Everything from the line containing "This screenshot has width=1883, height=819." to the end of the data must be duplicated word for word, and nothing else may appear.

───

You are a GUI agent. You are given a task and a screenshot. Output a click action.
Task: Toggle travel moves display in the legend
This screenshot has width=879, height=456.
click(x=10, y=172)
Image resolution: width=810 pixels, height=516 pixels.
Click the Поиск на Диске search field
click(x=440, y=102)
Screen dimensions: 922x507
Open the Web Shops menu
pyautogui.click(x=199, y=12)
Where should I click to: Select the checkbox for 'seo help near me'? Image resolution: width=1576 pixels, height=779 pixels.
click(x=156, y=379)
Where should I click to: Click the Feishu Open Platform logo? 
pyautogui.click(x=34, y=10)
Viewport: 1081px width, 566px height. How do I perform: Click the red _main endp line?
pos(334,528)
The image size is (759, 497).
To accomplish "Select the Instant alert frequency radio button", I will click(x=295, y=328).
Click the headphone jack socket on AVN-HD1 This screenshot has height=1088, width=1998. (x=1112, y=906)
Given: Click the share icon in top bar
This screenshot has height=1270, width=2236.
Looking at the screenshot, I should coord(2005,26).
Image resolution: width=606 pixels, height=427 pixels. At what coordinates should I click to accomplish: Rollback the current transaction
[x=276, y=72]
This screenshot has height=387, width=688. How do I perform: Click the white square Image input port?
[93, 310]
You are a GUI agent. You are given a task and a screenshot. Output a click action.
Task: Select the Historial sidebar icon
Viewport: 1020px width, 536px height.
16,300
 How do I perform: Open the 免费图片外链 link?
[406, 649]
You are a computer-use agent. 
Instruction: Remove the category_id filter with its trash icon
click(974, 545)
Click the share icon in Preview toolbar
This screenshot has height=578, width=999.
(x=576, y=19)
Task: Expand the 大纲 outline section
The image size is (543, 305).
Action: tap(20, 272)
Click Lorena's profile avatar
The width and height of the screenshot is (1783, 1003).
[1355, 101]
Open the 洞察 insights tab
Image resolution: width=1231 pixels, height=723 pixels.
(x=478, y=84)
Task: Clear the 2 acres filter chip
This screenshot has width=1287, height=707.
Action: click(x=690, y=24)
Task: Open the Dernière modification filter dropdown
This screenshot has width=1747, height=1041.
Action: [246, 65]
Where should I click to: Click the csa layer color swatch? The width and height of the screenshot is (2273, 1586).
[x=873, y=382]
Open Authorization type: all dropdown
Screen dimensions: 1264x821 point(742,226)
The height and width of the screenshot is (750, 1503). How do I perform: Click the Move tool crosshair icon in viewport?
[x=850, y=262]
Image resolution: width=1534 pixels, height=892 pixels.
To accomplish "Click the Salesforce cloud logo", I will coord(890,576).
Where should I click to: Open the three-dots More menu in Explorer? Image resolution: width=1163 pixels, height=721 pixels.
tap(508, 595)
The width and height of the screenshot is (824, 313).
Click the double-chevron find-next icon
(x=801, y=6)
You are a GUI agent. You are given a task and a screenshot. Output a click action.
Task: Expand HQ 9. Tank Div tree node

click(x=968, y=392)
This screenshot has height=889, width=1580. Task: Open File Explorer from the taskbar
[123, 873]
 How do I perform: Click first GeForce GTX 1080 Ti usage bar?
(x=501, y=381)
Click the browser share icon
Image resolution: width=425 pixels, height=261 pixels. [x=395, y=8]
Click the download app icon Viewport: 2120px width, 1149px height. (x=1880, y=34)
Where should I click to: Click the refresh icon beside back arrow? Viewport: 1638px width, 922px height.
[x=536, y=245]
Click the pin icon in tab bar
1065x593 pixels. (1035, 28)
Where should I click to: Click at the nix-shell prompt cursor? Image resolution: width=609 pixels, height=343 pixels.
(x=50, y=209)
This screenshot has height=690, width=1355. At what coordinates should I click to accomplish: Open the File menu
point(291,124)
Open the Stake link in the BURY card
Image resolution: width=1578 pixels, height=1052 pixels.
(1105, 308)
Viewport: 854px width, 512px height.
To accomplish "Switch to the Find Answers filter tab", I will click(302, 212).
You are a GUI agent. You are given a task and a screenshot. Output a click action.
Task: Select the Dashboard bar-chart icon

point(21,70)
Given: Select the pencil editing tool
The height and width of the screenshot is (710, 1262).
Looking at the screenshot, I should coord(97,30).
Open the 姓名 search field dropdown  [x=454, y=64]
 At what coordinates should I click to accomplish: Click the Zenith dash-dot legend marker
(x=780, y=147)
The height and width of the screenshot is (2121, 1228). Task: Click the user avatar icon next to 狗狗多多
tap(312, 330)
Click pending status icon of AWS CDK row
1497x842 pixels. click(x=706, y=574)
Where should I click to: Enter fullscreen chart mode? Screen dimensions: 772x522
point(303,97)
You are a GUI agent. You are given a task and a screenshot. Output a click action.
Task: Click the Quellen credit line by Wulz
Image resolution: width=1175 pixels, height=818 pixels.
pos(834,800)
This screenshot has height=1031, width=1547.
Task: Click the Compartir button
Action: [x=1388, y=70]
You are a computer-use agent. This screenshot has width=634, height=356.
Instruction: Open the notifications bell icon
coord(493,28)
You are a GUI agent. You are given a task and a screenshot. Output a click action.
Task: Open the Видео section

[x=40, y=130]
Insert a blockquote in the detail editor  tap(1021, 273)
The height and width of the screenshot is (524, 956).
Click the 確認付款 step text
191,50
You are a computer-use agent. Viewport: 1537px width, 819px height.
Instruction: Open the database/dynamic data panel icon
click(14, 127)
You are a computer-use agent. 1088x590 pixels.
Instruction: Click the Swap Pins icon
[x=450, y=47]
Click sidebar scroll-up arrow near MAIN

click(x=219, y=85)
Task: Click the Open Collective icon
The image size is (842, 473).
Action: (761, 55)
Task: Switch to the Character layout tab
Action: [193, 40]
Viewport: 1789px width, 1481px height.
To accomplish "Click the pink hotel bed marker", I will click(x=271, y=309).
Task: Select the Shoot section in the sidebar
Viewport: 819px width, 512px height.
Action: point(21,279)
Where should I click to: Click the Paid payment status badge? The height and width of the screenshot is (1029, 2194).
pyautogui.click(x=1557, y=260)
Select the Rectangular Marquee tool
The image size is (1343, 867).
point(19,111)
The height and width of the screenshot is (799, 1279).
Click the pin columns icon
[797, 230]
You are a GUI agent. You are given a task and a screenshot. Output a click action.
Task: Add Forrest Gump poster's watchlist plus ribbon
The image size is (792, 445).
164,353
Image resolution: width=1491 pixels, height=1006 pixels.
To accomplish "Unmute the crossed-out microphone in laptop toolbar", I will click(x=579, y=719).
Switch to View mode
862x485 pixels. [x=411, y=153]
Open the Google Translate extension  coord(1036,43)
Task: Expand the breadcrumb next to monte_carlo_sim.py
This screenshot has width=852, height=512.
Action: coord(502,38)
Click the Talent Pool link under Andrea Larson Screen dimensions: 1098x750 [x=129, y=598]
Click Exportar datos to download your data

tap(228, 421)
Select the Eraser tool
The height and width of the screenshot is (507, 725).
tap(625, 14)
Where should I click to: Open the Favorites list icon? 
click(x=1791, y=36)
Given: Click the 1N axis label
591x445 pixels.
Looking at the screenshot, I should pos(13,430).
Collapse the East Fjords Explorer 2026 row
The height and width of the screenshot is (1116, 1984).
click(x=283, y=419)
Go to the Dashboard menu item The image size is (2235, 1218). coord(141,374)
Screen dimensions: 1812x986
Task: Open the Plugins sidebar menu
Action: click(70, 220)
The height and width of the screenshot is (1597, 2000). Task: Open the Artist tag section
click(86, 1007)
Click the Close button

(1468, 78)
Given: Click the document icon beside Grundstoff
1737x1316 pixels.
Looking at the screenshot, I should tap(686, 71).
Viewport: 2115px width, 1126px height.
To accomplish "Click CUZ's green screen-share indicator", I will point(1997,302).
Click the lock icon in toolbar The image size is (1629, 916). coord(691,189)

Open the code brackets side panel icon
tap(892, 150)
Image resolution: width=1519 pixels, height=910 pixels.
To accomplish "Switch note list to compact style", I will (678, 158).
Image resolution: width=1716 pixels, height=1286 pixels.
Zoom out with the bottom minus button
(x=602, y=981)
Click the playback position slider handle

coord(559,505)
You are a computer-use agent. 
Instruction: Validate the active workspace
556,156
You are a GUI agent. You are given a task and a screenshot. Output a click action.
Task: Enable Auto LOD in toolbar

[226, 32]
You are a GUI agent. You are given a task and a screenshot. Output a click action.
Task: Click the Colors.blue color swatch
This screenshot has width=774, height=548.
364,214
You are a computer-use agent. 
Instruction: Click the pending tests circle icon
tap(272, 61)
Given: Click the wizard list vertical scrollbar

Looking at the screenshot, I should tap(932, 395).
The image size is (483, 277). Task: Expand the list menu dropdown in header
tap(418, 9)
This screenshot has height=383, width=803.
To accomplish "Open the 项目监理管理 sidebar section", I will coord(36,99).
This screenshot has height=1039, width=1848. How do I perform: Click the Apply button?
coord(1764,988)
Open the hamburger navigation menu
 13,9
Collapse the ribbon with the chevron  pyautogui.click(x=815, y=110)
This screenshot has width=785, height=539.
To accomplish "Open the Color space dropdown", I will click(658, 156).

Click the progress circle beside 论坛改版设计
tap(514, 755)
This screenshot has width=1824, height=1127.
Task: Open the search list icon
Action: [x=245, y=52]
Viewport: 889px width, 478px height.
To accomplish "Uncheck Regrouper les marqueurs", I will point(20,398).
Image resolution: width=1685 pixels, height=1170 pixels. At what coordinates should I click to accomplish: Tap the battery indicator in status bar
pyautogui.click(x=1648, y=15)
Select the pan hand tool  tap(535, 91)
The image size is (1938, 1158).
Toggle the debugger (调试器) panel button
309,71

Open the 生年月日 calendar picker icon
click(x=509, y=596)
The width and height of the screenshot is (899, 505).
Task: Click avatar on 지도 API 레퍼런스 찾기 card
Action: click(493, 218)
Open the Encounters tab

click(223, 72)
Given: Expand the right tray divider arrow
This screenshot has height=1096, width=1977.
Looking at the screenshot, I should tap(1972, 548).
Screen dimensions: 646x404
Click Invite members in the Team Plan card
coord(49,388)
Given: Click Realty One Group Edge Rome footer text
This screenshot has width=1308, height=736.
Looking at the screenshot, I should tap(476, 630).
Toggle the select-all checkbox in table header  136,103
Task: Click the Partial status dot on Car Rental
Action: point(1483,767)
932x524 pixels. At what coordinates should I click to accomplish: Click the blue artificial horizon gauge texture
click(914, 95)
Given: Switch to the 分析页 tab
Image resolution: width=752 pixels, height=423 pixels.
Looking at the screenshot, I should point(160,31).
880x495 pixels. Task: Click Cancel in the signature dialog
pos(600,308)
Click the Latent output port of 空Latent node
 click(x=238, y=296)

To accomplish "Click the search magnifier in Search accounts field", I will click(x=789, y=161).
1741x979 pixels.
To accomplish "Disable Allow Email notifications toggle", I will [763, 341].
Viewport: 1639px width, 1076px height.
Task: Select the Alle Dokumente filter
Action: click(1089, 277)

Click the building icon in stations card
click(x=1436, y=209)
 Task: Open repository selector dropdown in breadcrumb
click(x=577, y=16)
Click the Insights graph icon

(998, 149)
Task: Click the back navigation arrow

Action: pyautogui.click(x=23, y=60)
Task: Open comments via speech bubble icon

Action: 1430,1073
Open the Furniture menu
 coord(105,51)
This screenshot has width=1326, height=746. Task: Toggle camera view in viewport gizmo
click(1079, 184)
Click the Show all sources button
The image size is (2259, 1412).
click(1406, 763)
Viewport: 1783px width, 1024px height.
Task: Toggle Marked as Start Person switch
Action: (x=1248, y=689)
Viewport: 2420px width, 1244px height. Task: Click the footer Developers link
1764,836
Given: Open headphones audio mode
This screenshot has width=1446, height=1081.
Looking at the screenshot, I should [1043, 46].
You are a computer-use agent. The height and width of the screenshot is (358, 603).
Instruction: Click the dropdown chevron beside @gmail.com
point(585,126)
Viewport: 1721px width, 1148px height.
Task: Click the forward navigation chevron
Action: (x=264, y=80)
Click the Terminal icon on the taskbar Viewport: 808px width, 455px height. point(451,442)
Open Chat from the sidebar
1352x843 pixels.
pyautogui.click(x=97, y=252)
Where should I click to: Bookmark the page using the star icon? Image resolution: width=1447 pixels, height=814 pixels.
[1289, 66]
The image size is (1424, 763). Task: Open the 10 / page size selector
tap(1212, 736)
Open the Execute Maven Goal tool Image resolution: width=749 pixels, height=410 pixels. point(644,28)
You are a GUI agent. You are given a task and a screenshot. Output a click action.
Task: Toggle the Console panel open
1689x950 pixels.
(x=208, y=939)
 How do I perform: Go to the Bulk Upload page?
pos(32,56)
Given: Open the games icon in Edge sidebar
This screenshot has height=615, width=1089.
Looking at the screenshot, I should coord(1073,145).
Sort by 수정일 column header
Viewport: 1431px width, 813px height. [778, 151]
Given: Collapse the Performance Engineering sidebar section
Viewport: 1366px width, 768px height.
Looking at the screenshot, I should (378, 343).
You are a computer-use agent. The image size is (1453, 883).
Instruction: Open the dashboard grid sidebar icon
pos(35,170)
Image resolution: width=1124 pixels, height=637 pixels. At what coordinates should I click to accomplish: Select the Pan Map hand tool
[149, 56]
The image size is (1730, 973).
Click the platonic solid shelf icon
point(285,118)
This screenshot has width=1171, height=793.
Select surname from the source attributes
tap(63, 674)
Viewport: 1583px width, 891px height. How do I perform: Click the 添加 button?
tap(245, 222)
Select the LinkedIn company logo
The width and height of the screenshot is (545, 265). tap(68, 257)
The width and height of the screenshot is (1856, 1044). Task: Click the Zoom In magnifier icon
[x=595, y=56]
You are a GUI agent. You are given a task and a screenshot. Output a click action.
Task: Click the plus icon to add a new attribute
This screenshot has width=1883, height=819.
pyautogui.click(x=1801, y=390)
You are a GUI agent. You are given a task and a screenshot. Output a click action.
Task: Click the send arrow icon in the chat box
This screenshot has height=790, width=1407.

───

> WRITTEN SOLUTION:
This screenshot has width=1883, height=819.
pyautogui.click(x=1801, y=390)
You are a GUI agent. You are given a task and a screenshot. Output a click action.
Task: Click the send arrow icon in the chat box
This screenshot has height=790, width=1407.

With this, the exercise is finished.